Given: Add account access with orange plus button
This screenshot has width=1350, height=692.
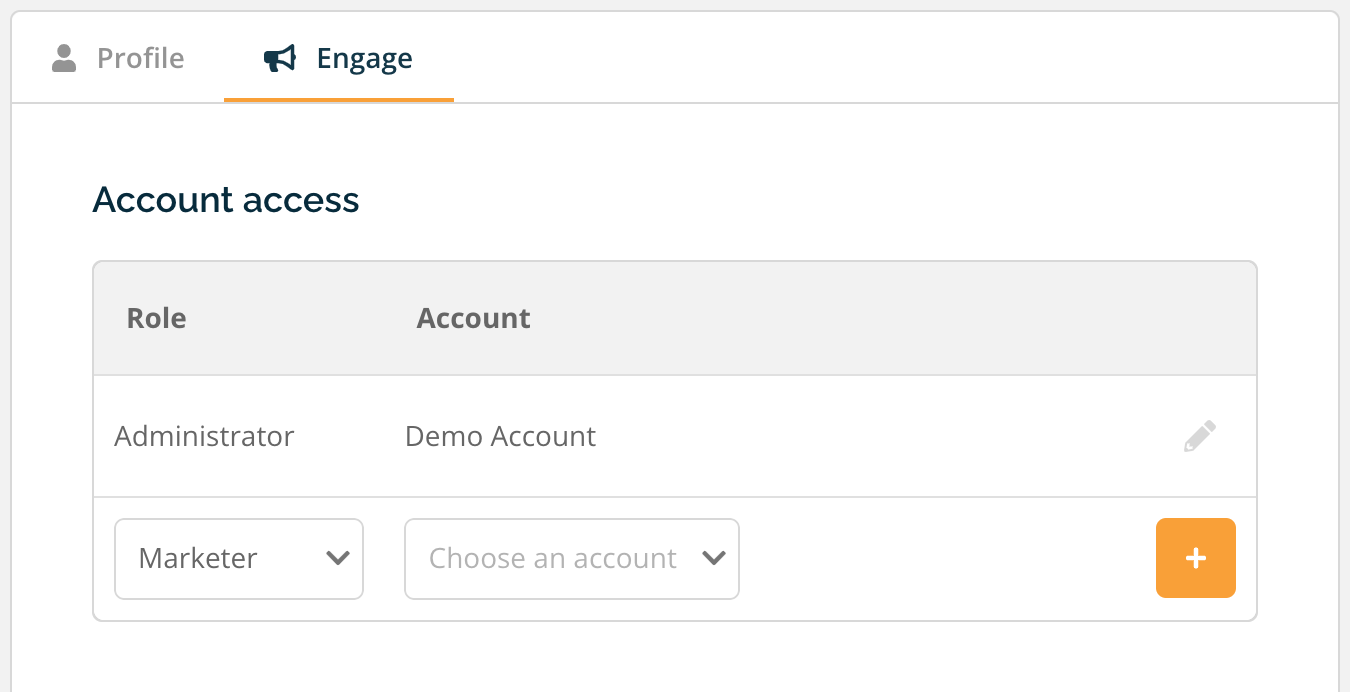Looking at the screenshot, I should (1196, 558).
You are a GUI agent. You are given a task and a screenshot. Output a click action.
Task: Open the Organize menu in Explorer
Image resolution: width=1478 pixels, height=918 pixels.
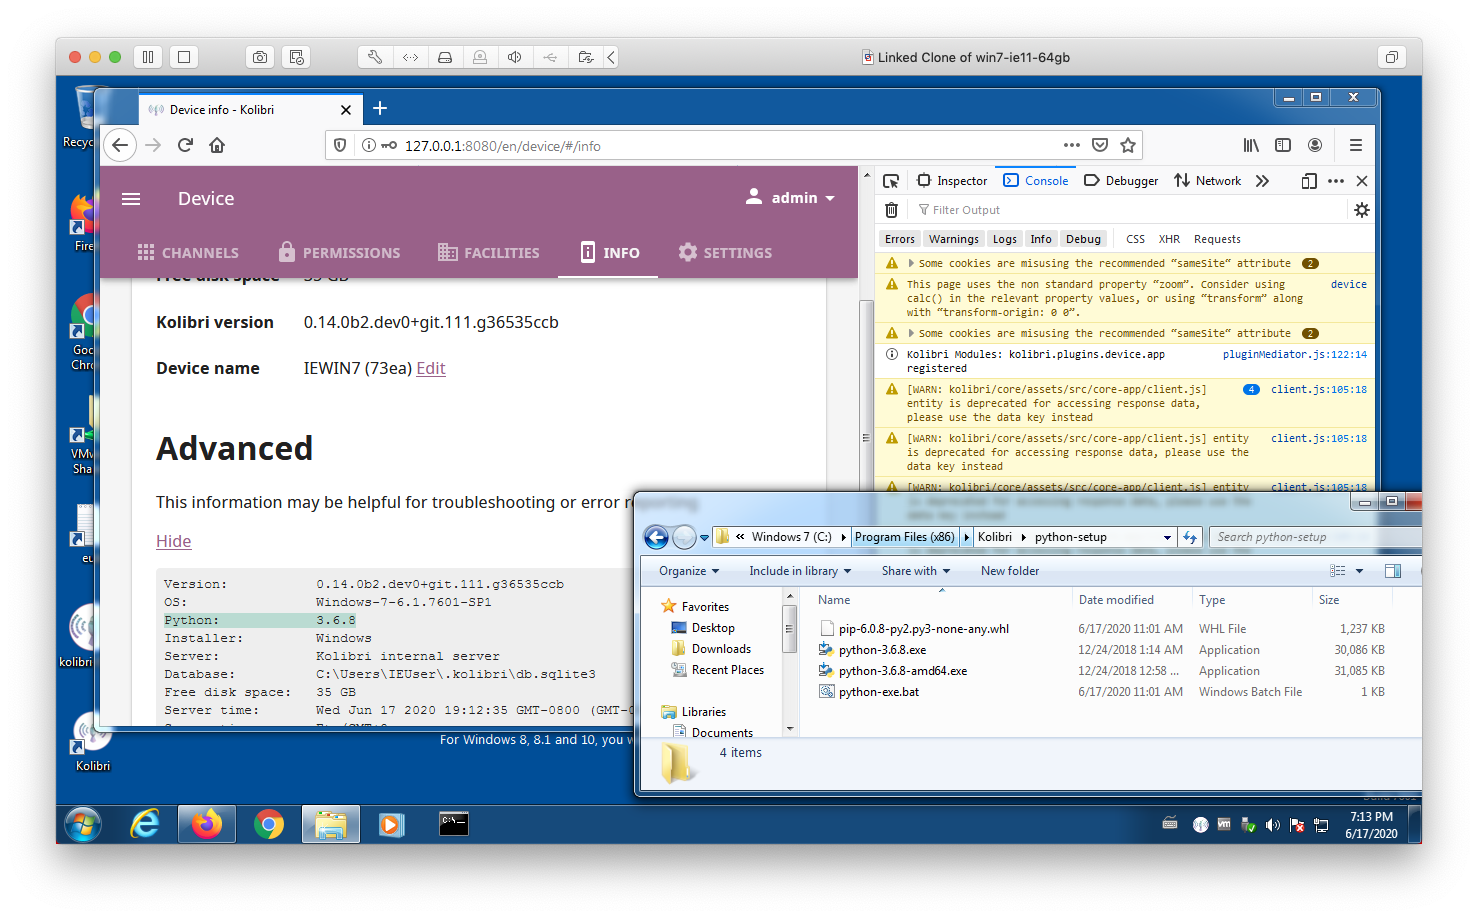(686, 570)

» **WORK REQUIRED**: Every entry in the listing is to be duplicated precisely, except for its pictures.

» **EXERCISE SOLUTION**:
Given: Add account access with orange plus button
This screenshot has width=1350, height=692.
Looking at the screenshot, I should (1196, 558).
You are a GUI agent. You are given a task and a screenshot. Output a click action.
Task: Open the Organize menu in Explorer
Image resolution: width=1478 pixels, height=918 pixels.
(686, 570)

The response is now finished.